Advocates of small-State nationalism in Europe have come up with a variety of ways to describe their goal, such as ‘internal enlargement’ of the EU.  At a seminar held this week at the European Parliament, Dr Alan Sandry of Swansea University came up with another:

“We will see what will happen in the next ten years, it’s as if a new Berlin wall is coming down.  New states are emerging and Europe should prepare for that reality.  In the UK federalism is gradually being discussed as a topic, but that topic is over, it's 15 years too late.”

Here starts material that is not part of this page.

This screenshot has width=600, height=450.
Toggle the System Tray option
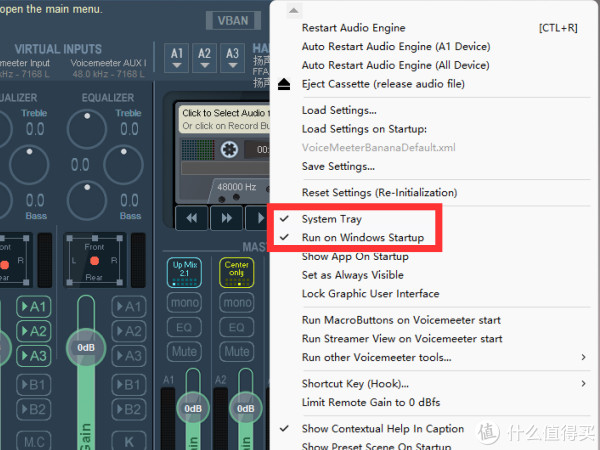(x=331, y=219)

Indeed.  Did the opportunity for a federal Britain come and go without us even noticing?  Probably not, since there was always going to be a contradiction between federalism – everyone moving forward at the same speed – and the reality of a multi-speed Britain.  Anyone with a sense of history should have spotted that even at the beginning of the current process we were well beyond the beginning, since most of Ireland left decades ago, an event long obliterated from political and media memory.  Equally the end – an independent England with the last of its empire cast off – is not the end either, since it raises the question of what kind of England that can be.  Centralist – more of the same – or regionalist – radically empowering communities throughout the land?  A federal Britain is dead: long live a federal England?

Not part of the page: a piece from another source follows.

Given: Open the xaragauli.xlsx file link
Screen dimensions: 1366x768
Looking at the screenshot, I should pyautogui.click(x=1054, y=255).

It’s not just the timing that was wrong.  The English question is routinely under-estimated because it lurks far below the surface.  No-one much cares politically for England, as England, if it can dominate the whole UK, but start to challenge the assumptions of the union and England suddenly matters again.  England is then revealed as the spanner in the works that makes a federal Britain impossible to sustain.  Re-imagine the UK as a federation of four or five nations and England’s vastly greater size dooms the project to fail.  Attempt to equalise the constituent parts by replacing England with regions and the ship of state will sink somewhere between Scylla and Charybdis.

On the one side there is the national problem: that denying England any expression of national identity but cherishing those of the other home nations is simply unfair.  Why should England disappear for Britain’s sake?  On the other side there is the regional problem: that regions can be built up, slowly but surely, from their historic roots, but identities cannot be ordered into existence from Whitehall to match the timetable for Celtic devolution.  Imposed boundaries, for impractical areas, with empty names, will alienate even the staunchest supporters of a decentralised England.

There’s a saying about the fall of Communism in eastern Europe.  In Poland it took 10 years, in Hungary it took 10 months, in East Germany it took 10 weeks, in Czechoslovakia it took 10 days.  We should expect Berlin Wall II to follow the same pattern, with the more confident small nations leading the way for others whose identities have been more drastically eroded.  But the Europe of a Hundred Flags is composed as much of historic regions as of small nations and we should expect them to follow too in due course.  Not into formal independence, but into a degree of self-government that allows them to interact with their small-nation neighbours on terms of practical equality that do not require every question of importance to be referred to London, Paris or Madrid.  Some regions will lead the way; others will follow once they see the benefits.  Wessex has every reason to aspire to be near the front.